• _Problem to work on_
Go through the records below and show every line with the string "pixel".

• _Stored items_
----

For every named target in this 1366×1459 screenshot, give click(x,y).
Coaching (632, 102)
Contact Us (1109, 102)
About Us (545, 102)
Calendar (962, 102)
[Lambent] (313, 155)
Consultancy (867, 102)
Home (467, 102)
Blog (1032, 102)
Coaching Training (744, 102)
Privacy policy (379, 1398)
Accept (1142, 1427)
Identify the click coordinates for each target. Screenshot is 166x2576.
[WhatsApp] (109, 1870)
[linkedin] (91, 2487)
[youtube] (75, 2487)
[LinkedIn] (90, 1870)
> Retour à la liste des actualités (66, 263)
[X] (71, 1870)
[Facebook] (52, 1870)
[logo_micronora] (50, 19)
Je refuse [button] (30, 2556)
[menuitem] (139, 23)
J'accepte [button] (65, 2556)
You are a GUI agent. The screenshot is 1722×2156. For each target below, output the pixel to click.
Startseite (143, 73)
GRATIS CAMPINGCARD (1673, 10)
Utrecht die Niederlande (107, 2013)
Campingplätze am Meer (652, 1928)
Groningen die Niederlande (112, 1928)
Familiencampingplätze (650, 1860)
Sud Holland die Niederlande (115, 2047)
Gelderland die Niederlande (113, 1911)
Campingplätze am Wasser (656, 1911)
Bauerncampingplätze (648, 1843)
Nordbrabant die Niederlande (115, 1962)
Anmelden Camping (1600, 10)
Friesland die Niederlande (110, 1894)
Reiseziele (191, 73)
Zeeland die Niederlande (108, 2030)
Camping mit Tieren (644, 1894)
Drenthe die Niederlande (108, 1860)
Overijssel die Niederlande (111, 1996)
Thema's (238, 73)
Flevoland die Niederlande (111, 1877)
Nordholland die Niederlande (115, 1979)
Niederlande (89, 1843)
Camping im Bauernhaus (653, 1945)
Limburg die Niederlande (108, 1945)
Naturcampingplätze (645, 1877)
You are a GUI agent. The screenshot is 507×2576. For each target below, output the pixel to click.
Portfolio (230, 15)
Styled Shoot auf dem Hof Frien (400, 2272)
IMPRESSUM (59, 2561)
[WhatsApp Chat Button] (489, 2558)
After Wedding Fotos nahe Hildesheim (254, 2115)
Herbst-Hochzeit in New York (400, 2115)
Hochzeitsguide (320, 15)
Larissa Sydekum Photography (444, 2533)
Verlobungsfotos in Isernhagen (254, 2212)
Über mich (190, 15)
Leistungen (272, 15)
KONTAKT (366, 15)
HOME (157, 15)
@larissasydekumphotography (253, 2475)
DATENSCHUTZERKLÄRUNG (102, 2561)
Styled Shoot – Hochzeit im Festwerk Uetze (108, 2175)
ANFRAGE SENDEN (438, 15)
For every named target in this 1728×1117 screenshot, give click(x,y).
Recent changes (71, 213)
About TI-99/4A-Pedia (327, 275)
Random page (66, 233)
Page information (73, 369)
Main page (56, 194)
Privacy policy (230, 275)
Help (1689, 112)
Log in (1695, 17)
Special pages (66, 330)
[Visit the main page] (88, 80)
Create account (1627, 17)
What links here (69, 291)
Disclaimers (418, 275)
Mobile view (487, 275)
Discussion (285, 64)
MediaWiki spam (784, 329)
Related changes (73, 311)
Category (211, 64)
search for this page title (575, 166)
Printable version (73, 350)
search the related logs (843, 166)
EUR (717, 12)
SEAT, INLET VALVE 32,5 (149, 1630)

----

• _Result below_
You are a GUI agent. The screenshot is 1722×2156. For each target below, output the pixel to click.
You are a GUI agent. The screenshot is 507×2576. For each target below, output the pixel to click.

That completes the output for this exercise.